Top of Data records

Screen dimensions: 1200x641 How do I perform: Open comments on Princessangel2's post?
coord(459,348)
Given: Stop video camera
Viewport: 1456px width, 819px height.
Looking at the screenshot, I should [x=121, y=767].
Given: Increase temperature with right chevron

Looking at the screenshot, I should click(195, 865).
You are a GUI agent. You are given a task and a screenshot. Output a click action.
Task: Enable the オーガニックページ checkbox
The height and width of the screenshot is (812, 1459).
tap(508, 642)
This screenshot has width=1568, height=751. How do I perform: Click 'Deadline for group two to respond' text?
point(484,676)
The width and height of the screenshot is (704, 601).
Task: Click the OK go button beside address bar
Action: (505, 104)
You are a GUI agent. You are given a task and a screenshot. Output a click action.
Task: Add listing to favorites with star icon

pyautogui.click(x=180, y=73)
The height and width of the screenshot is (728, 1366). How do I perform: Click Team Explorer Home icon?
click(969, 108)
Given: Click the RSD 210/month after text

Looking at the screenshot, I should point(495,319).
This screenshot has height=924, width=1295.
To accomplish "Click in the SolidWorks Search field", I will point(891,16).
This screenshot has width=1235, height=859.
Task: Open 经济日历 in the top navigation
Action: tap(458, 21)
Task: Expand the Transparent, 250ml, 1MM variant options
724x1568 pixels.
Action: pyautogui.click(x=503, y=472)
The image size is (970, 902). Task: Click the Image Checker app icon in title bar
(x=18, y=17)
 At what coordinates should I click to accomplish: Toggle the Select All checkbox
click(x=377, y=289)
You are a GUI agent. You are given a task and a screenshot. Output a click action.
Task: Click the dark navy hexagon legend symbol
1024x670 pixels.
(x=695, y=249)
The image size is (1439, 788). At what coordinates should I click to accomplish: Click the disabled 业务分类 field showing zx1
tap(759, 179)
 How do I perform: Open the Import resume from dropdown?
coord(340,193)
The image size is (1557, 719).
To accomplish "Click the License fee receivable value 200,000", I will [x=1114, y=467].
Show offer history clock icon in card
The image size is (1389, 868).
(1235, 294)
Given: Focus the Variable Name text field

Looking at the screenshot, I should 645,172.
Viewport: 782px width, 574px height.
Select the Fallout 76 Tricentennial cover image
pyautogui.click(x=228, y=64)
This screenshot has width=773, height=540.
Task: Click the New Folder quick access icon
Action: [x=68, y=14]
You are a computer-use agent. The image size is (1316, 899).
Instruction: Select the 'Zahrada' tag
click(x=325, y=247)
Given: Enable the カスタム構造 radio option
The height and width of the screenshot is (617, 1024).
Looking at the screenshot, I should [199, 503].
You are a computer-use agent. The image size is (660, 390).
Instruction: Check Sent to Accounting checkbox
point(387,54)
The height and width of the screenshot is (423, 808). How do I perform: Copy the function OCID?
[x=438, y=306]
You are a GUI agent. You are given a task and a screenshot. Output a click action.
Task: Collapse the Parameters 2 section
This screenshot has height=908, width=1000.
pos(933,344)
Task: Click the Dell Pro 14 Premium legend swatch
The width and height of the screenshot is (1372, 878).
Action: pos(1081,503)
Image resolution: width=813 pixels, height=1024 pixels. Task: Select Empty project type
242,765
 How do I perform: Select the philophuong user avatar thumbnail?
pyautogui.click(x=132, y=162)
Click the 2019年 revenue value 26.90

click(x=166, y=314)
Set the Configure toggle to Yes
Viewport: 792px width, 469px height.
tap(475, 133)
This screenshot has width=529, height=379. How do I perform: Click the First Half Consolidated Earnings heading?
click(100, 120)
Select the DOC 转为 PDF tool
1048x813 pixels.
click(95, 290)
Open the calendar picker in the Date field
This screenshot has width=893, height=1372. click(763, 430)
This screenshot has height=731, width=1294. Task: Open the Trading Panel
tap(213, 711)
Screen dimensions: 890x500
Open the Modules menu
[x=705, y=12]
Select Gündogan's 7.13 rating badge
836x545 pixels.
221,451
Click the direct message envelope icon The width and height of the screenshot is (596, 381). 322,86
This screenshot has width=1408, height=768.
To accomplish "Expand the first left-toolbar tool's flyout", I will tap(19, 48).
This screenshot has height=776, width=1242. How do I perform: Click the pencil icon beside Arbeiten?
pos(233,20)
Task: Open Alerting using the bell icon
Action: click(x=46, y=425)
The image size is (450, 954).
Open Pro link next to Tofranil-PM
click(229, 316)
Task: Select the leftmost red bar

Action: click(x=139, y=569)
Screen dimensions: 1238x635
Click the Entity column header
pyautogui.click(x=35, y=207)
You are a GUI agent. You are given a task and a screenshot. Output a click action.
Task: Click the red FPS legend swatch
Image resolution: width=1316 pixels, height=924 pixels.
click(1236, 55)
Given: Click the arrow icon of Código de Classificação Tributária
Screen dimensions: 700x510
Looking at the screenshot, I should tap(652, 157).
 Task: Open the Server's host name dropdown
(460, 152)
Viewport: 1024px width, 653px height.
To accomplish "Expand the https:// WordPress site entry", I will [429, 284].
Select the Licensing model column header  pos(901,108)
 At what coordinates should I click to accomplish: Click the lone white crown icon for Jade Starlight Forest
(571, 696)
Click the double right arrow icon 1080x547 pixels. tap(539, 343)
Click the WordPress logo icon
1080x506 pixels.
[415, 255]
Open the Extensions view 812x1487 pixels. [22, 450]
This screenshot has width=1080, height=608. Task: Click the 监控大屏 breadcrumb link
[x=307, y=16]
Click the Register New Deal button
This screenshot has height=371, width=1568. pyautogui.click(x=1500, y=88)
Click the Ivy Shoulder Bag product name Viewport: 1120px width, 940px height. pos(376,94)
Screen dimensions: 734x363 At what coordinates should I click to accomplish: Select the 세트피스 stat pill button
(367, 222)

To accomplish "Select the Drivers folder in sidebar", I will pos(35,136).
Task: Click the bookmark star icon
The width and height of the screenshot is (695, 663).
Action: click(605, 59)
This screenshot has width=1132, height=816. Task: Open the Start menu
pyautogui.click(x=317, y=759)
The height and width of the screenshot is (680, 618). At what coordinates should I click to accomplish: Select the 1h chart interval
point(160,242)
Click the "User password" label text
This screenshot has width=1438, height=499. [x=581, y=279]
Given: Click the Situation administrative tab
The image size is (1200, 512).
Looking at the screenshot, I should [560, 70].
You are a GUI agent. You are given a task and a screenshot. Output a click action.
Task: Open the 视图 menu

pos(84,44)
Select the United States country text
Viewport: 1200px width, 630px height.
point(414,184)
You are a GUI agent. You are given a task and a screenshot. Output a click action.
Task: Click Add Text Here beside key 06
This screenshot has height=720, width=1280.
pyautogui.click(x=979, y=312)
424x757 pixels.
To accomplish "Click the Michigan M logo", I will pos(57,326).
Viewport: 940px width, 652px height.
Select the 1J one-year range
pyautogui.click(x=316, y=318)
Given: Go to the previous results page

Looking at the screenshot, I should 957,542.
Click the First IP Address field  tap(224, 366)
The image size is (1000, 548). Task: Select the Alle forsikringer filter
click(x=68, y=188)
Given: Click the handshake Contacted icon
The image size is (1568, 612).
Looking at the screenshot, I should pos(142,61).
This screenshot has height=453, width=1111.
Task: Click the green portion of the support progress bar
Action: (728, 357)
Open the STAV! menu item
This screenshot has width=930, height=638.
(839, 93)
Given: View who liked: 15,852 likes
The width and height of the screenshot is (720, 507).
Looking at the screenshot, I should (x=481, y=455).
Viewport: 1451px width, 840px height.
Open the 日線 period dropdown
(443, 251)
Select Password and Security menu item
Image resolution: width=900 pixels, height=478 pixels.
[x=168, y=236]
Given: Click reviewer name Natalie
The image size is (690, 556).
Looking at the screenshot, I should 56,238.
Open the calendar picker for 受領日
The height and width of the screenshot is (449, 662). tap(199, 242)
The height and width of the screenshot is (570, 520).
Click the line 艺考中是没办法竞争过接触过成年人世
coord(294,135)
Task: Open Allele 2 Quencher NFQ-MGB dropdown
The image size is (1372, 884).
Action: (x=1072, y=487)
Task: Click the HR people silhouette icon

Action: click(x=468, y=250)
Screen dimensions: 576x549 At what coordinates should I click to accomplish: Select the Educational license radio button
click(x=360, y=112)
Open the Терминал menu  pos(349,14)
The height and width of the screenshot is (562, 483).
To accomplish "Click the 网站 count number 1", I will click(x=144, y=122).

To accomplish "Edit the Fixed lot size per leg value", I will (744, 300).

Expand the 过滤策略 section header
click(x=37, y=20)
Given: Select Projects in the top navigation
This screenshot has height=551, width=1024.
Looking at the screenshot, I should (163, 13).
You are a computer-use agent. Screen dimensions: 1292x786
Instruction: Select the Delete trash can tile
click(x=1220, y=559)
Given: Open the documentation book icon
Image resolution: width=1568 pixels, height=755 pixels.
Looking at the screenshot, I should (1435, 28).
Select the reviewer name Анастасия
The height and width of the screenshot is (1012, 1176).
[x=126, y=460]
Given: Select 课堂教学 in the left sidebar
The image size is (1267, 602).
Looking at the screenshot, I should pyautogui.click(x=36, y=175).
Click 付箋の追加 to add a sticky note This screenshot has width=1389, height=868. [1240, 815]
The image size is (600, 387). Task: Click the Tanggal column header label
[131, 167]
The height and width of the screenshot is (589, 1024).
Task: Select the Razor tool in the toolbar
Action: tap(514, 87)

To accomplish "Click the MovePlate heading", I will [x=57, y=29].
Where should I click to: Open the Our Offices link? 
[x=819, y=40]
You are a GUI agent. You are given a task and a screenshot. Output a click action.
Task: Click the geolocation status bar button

Bottom of Data records

Copy the lines above exactly, beginning at the line that has "Open the calendar picker for 受領日" and stopping after the line that has "Task: Open Allele 2 Quencher NFQ-MGB dropdown", and omit the rest.

• **Response to this task**:
Open the calendar picker for 受領日
The height and width of the screenshot is (449, 662). tap(199, 242)
The height and width of the screenshot is (570, 520).
Click the line 艺考中是没办法竞争过接触过成年人世
coord(294,135)
Task: Open Allele 2 Quencher NFQ-MGB dropdown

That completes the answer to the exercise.